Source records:
# # #

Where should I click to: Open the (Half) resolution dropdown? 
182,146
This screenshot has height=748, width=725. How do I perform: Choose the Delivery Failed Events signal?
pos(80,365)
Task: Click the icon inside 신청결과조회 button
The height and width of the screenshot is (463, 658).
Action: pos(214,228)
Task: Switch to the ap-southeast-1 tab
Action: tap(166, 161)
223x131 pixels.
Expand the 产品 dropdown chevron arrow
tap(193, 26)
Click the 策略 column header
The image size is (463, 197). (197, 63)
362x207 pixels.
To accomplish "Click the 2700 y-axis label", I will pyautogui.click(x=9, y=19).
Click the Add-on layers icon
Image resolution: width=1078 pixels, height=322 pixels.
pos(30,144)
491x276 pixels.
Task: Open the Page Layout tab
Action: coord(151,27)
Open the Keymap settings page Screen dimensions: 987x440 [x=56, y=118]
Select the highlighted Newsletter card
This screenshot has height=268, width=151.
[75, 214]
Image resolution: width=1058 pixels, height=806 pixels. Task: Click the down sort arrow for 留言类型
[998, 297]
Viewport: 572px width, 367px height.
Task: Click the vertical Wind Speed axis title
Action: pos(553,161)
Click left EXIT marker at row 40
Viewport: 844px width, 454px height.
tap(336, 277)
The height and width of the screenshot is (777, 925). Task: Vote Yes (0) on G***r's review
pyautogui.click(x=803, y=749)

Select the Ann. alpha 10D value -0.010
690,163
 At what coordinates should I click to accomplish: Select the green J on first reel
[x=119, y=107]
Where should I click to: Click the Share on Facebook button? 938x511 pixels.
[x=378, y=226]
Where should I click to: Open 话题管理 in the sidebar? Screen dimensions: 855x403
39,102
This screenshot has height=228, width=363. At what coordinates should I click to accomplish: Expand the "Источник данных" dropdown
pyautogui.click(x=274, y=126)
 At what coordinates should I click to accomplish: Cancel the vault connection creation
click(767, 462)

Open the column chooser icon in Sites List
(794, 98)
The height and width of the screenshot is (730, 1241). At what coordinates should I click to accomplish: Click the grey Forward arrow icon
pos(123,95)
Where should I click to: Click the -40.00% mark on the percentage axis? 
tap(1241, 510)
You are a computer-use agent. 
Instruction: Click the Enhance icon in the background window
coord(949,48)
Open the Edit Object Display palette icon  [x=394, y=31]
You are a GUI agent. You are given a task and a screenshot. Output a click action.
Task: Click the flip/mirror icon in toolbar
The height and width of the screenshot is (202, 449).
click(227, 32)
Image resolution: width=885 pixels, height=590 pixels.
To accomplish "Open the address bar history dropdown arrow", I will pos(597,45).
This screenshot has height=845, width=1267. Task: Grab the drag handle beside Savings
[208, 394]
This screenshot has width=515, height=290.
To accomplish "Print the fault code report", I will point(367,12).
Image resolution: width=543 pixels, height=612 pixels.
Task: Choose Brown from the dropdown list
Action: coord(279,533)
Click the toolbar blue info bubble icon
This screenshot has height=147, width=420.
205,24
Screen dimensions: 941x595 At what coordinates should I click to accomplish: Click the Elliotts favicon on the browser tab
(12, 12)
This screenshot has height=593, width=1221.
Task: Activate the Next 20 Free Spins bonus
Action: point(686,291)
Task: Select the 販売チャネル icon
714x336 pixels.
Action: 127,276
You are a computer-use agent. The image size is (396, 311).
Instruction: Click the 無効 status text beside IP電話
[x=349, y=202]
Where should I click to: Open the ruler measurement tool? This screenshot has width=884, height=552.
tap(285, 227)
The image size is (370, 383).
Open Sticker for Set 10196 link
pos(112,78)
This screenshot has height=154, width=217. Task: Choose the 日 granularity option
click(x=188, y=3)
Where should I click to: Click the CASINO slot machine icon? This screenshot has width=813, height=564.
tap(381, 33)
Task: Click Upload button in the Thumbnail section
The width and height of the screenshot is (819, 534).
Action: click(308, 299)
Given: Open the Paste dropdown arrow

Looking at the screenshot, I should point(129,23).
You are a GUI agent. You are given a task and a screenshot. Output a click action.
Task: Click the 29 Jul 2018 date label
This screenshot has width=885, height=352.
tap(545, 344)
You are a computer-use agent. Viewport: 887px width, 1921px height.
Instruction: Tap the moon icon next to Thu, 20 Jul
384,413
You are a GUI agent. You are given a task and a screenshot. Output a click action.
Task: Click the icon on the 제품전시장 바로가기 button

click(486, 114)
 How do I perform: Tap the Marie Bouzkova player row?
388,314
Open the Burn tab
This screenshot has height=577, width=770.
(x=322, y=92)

# # #

What the task asks >> Every line that holds the word "toolbar" should be copied from the records above.

Final answer >>
Task: Click the flip/mirror icon in toolbar
Click the toolbar blue info bubble icon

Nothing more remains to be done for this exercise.